**What to do:**
(a) List the people the president's report below names and credits for their work on the congregation's finances, with the role given for each.
(b) For each statement, say whether the president's report below agrees with it, and quote the words that decide it.
(i) The congregation's fiscal year ends on the 30th of the month.
(ii) The president takes credit for the financial progress.
(iii) Donations came from the dissolution of Temple Beth Am in Leonia.

**Extracted text:**
From the pages of Kadima, the newsletter of Congregation Adas Emuno:
A Message From Our President
Dr. Lance Strate
The State of the Congregation
President's Report Delivered at the
Annual Congregational Meeting
June 27, 2013
Every time I can remember watching the President of the United States deliver the annual State of the Union address to Congress, it seems that the opening line is always, "the state of our union is strong." A year ago, I did not expect to be in a position to make that sort of statement at the next annual Congregational Meeting, so I am especially pleased to be able to say to you now:
The state of our congregation is strong.
In Jewish tradition, we say that the most important thing is that you have your health, and for any organization, health is connected to finances. And to be honest, I had some significant concerns about our finances a year ago. While we gained a little breathing room with donations the year before from the unfortunate dissolution of Sons of Israel in Leonia and Temple Beth Am in Teaneck, we have had a history of running at a deficit year after year. Obviously, such a practice cannot be sustainable unless, like the government, you can print your own money, so it was important for us to be budget conscious, and place greater emphasis on fundraising than we had in the last year or two.
I am therefore pleased to report to you, as we near the end of our fiscal year on the 30th of this month, that it looks like we are breaking even this year, and maybe even coming out a little ahead. I think this represents significant progress, for which I take no credit, but rather thank the entire board for their careful and conscientious oversight of our expenses. And I especially want to credit our Treasurer and Buildings and Grounds Chair, Michael Fishbein, our Financial Secretary Mark Rosenberg, and our Finance Committee member Doris White, for their work in this area.

**Collected material:**
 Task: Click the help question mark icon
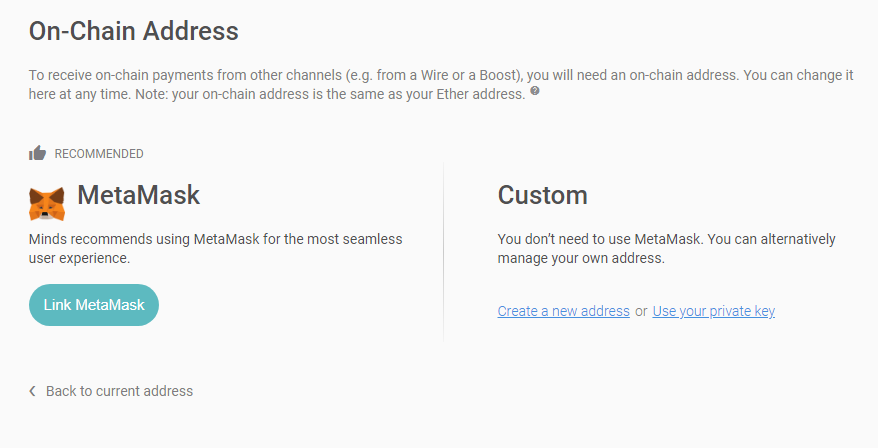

**List of solutions:**
(a)
- Michael Fishbein, Treasurer and Buildings and Grounds Chair
- Mark Rosenberg, Financial Secretary
- Doris White, Finance Committee member

(b)
(i) Yes: "as we near the end of our fiscal year on the 30th of this month"
(ii) No: "for which I take no credit"
(iii) No: "Temple Beth Am in Teaneck"